**Work instructions:**
**a)** In the brachial plexus abstract, which years of the National Inpatient Sample Database were analyzed?
**b)** Reproduce the brachial plexus abstract word for word, everything from "Previous studies have" down to "brachial plexus injuries.".

**Extract:**
• • • • • • •

Previous studies have highlighted the disparities present in the provision of upper limb services within the United States. This study aims to characterize socioeconomic disparities and regional variation in an adult population with brachial plexus injuries.


Analysis of the Healthcare Cost and Utilization Project National Inpatient Sample Database (NIS) for the years 2009-2014 was undertaken. Data for adults with a primary diagnosis of brachial plexus injury with or without nerve repair during an emergency admission were retrieved using International Classification of Diseases Clinical Modification Ninth Revision codes 3530 and 9534. Patient and hospital level characteristics in addition to concomitant injuries were analyzed and the impact on receipt of brachial plexus surgery was assessed using a multivariable binary logistic regression model. The impact of surgery on discharge status (home or supported) was also assessed.

• • • • • • •

**Information shown:**
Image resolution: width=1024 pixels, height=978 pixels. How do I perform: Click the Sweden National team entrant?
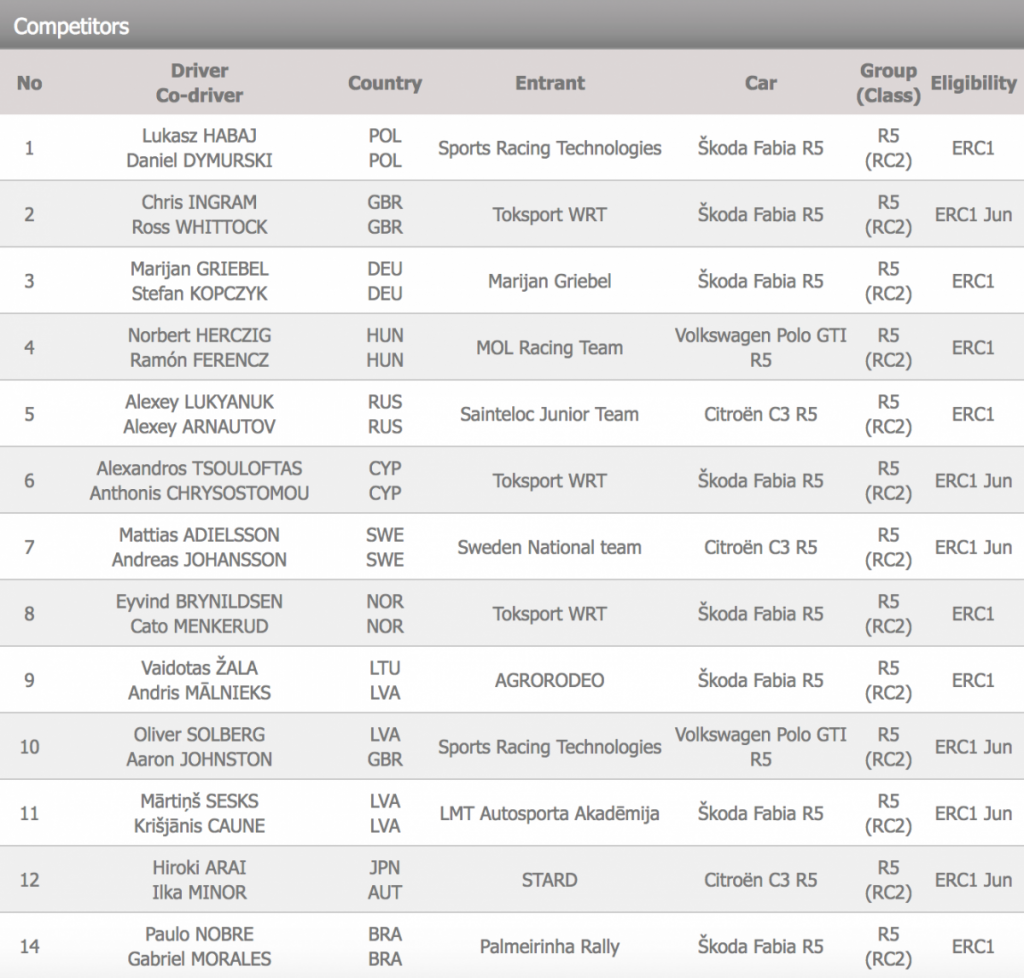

• • • • • • •

**Task results:**
**a)** 2009 through 2014.

**b)**
Previous studies have highlighted the disparities present in the provision of upper limb services within the United States. This study aims to characterize socioeconomic disparities and regional variation in an adult population with brachial plexus injuries.